## Work order
Begin your copy at the line with "Image resolution: width=1280" in the records below and end it at the line with "The width and height of the screenshot is (1259, 727).", restating each line word for word; omit the pictures.

## Collected data entries
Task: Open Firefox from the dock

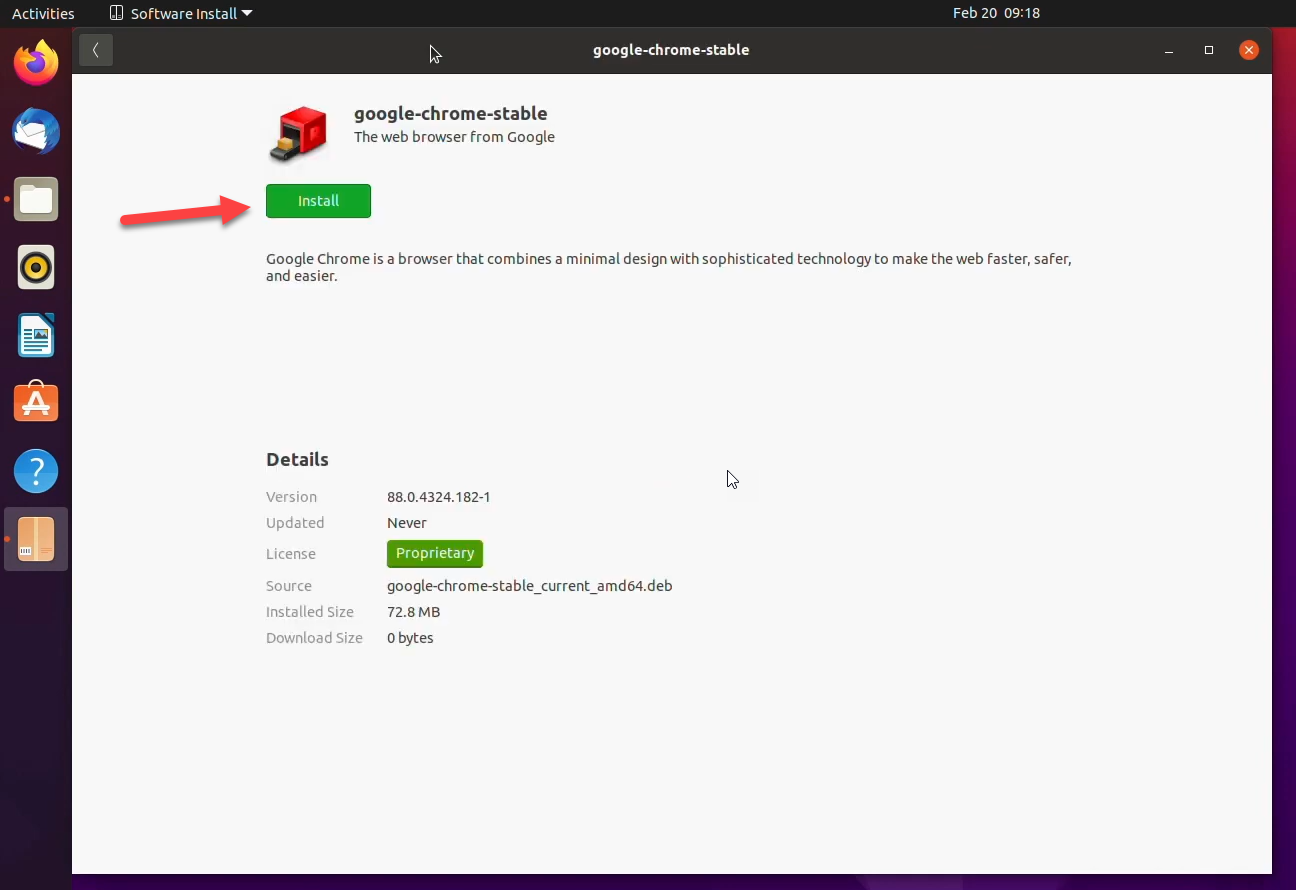Action: click(36, 64)
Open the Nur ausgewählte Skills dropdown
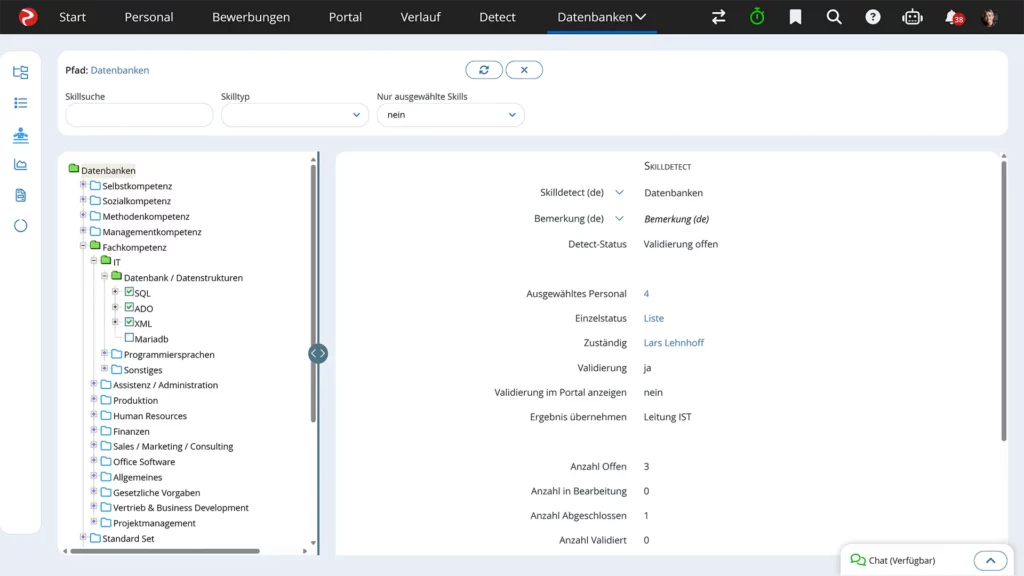Viewport: 1024px width, 576px height. [450, 115]
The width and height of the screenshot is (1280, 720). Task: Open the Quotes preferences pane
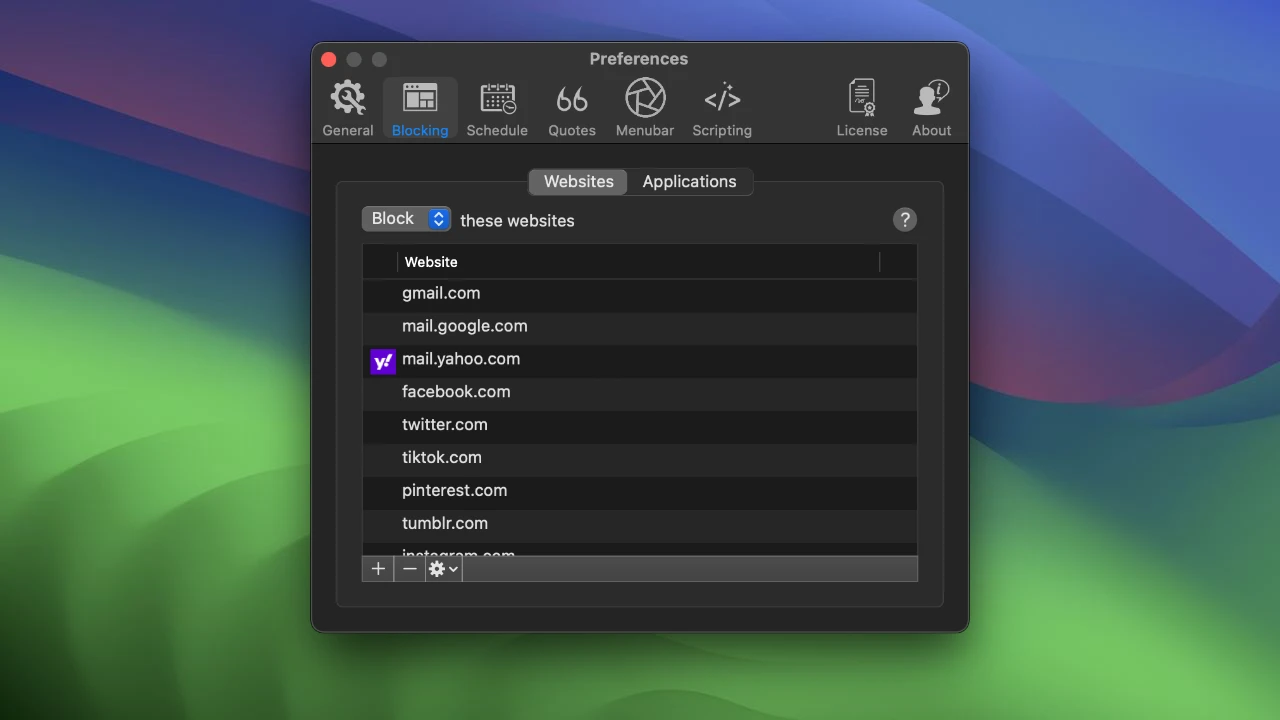point(572,108)
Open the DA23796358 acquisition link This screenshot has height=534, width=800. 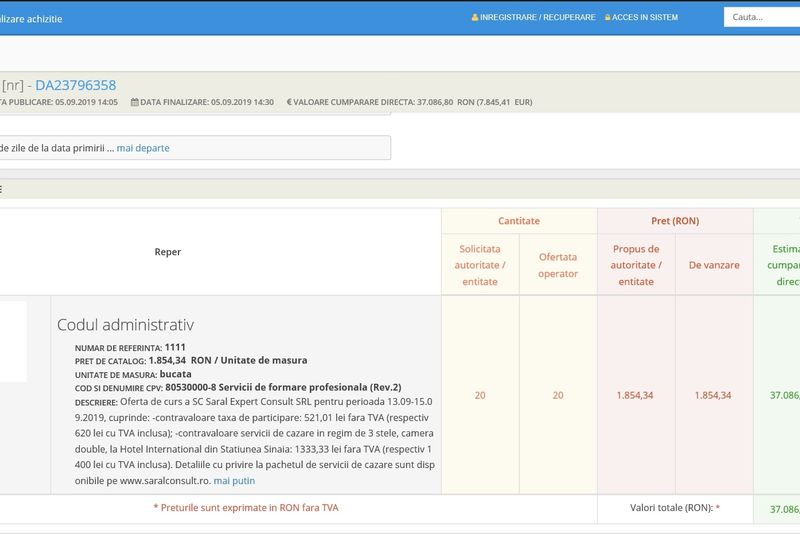[76, 85]
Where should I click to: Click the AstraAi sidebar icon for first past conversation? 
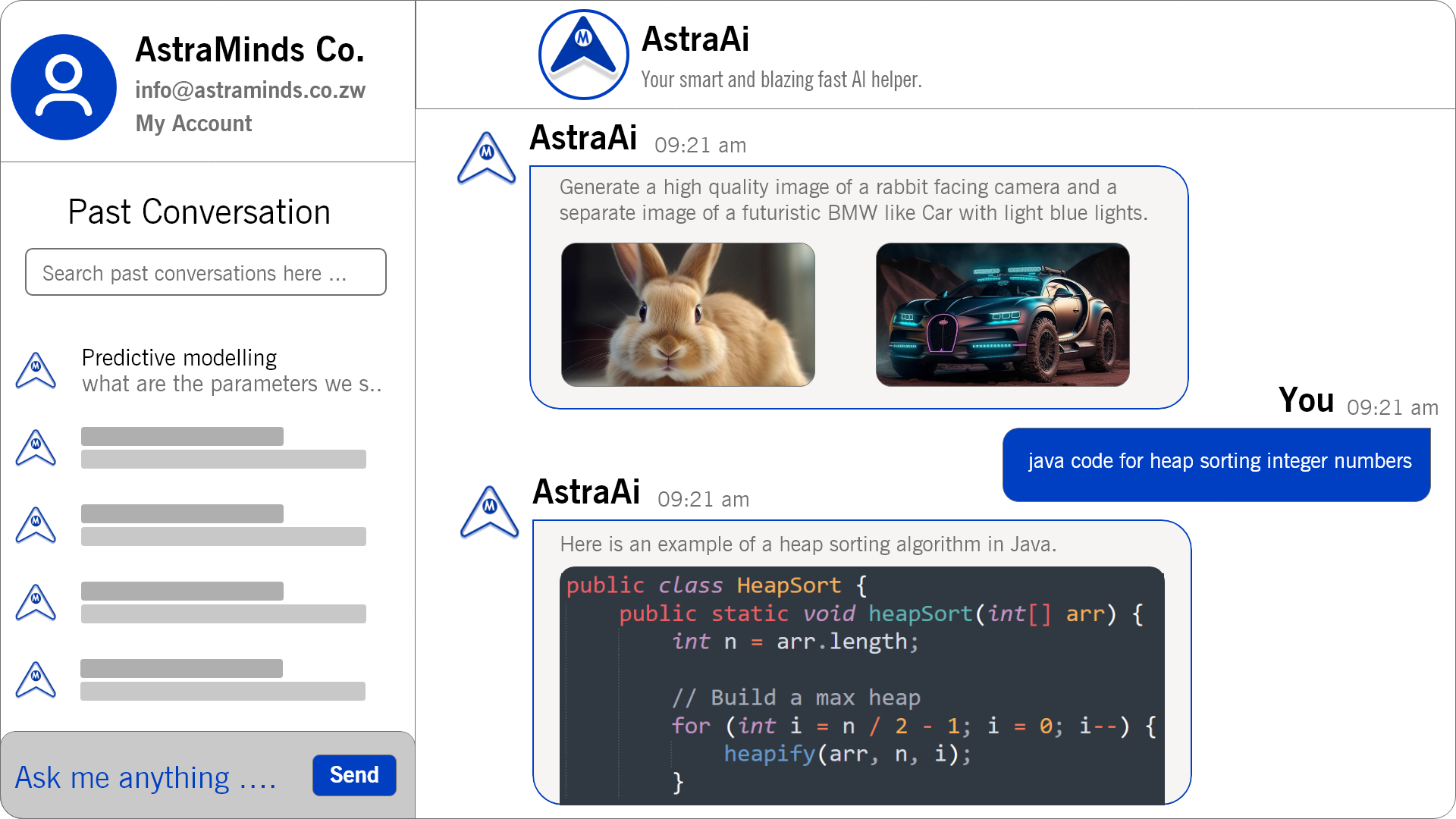[37, 369]
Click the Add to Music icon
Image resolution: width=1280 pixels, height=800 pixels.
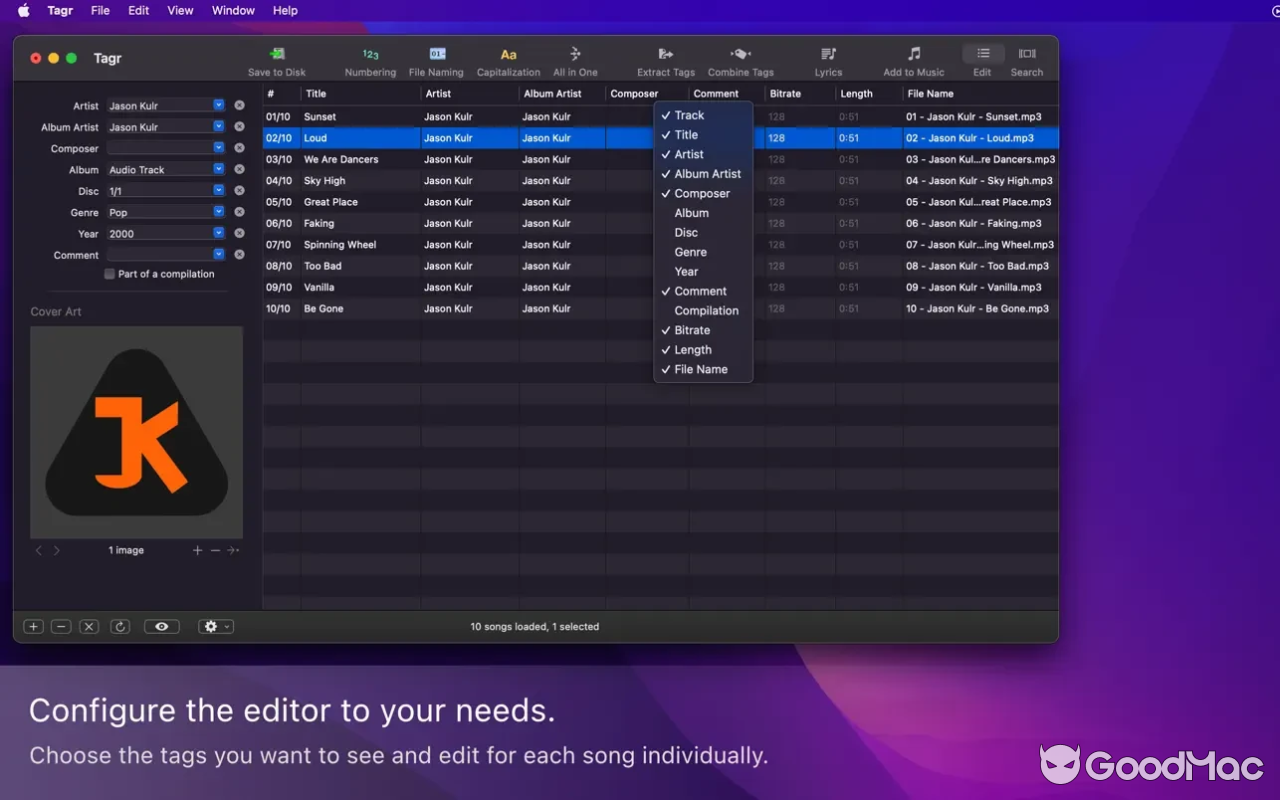point(913,55)
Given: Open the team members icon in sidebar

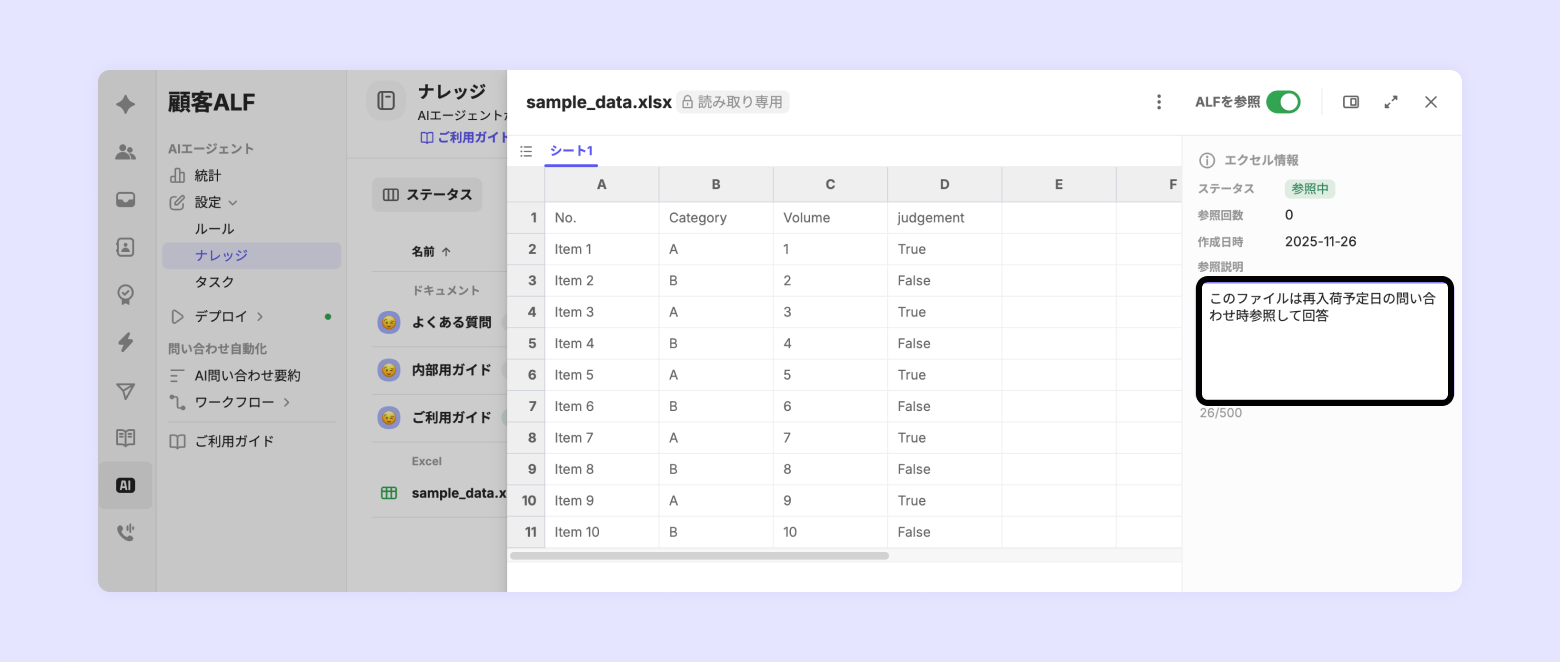Looking at the screenshot, I should 126,152.
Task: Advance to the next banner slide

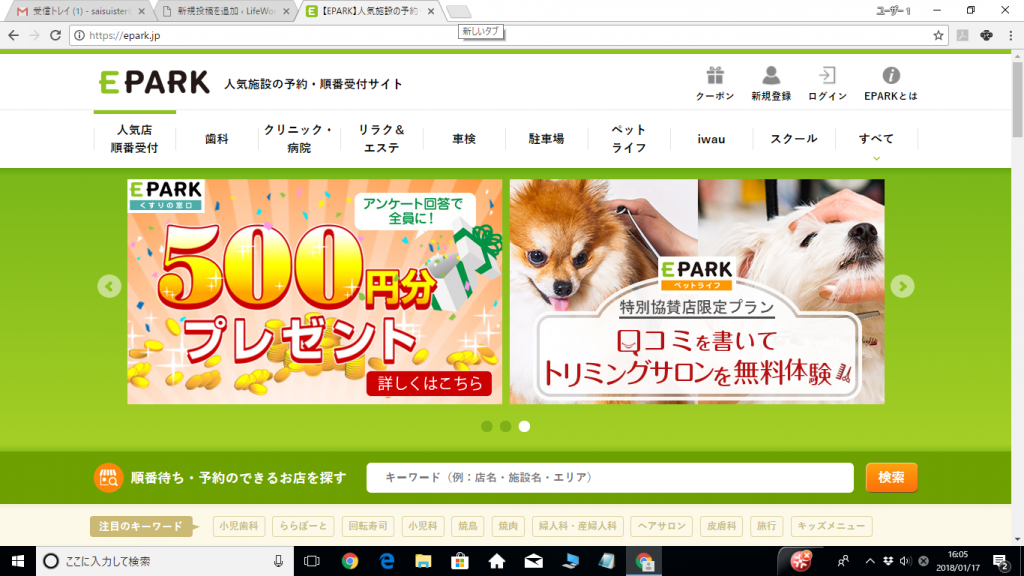Action: (x=902, y=287)

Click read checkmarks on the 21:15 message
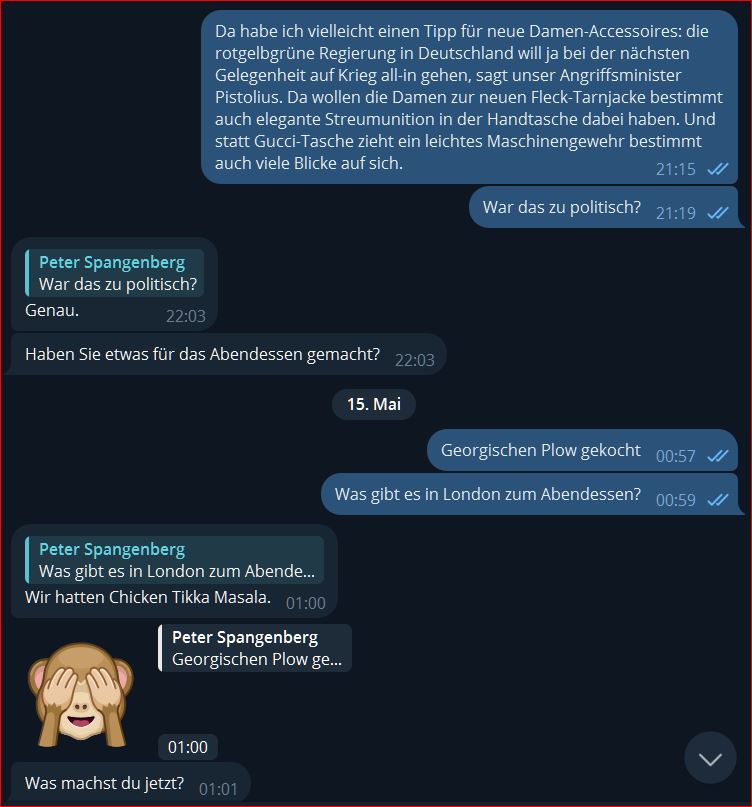click(718, 169)
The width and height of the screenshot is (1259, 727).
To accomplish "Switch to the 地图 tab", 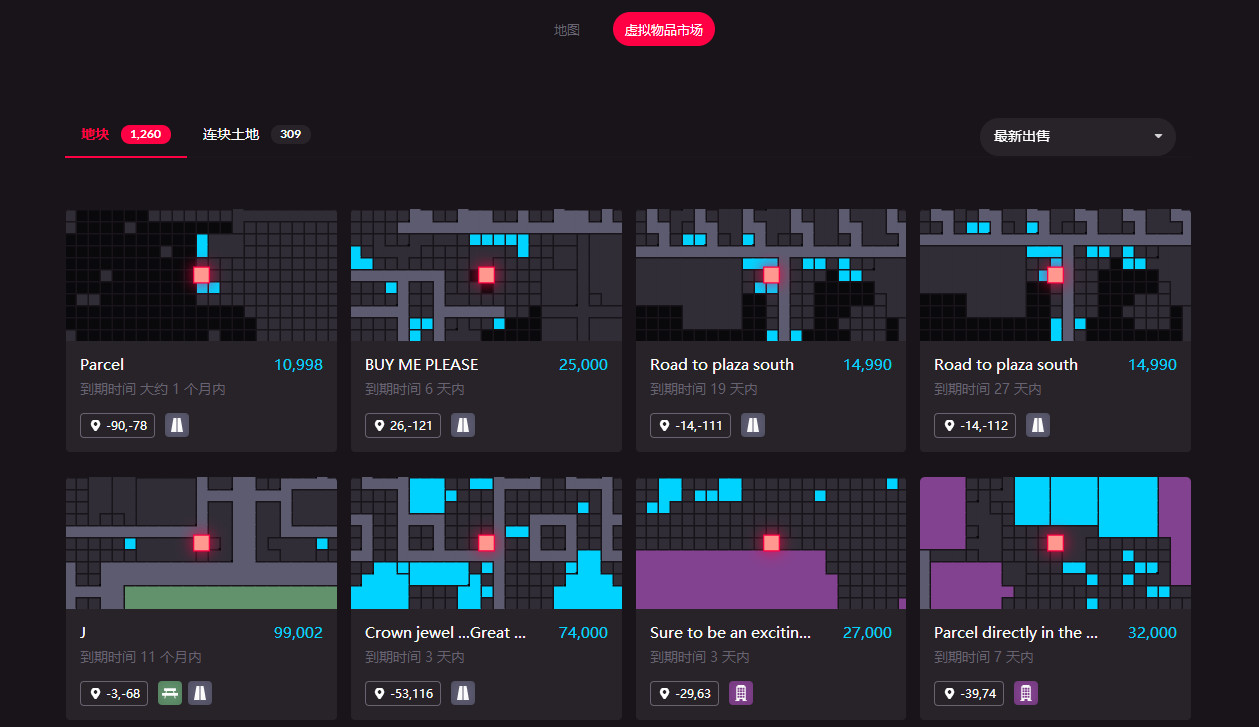I will click(567, 30).
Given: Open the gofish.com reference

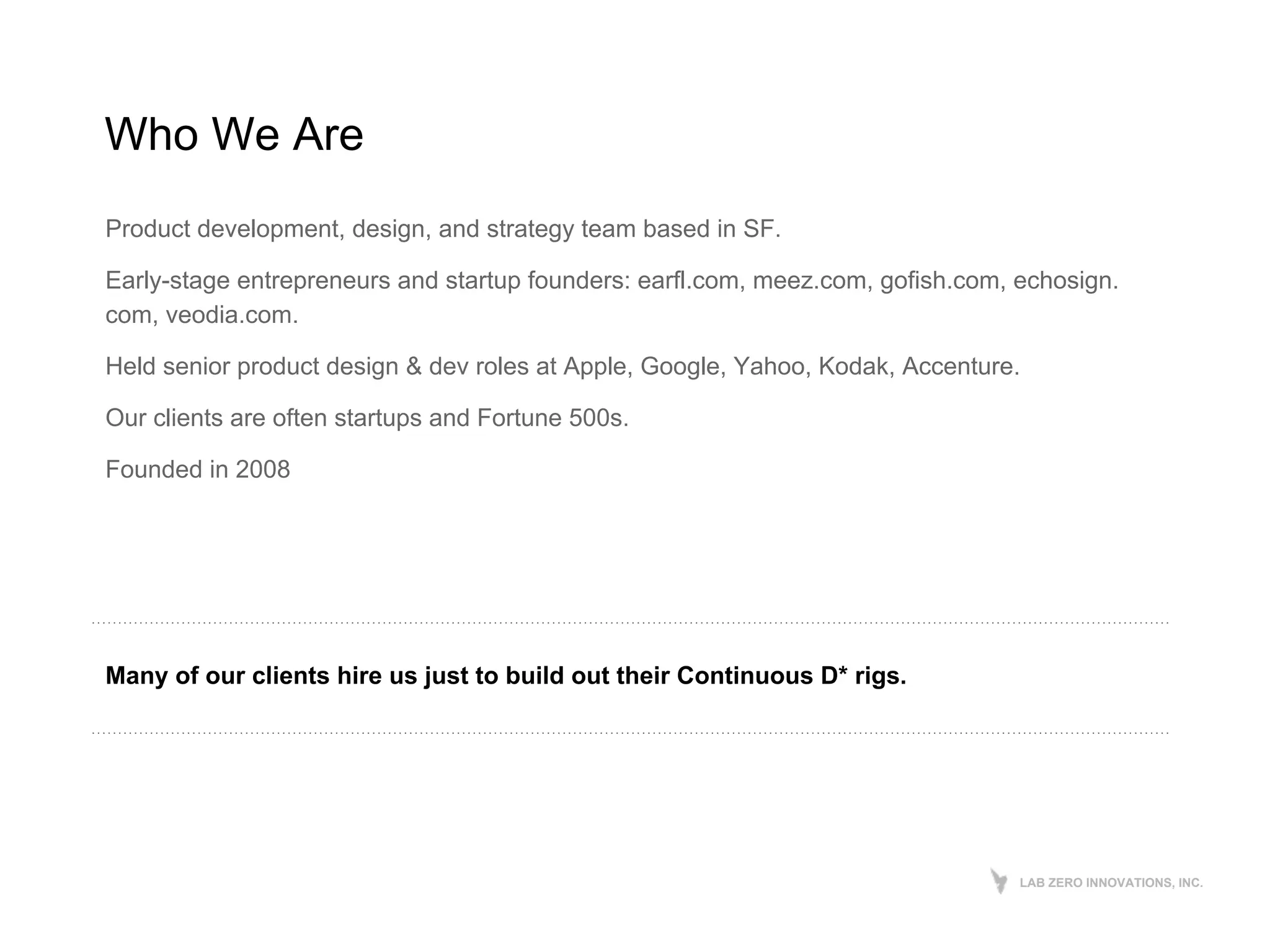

## Response
Image resolution: width=1280 pixels, height=800 pixels.
point(913,55)
Given: Open the team members icon in sidebar

Looking at the screenshot, I should 126,152.
Task: Advance to the next banner slide

Action: (x=902, y=287)

Click read checkmarks on the 21:15 message
click(718, 169)
The width and height of the screenshot is (1259, 727).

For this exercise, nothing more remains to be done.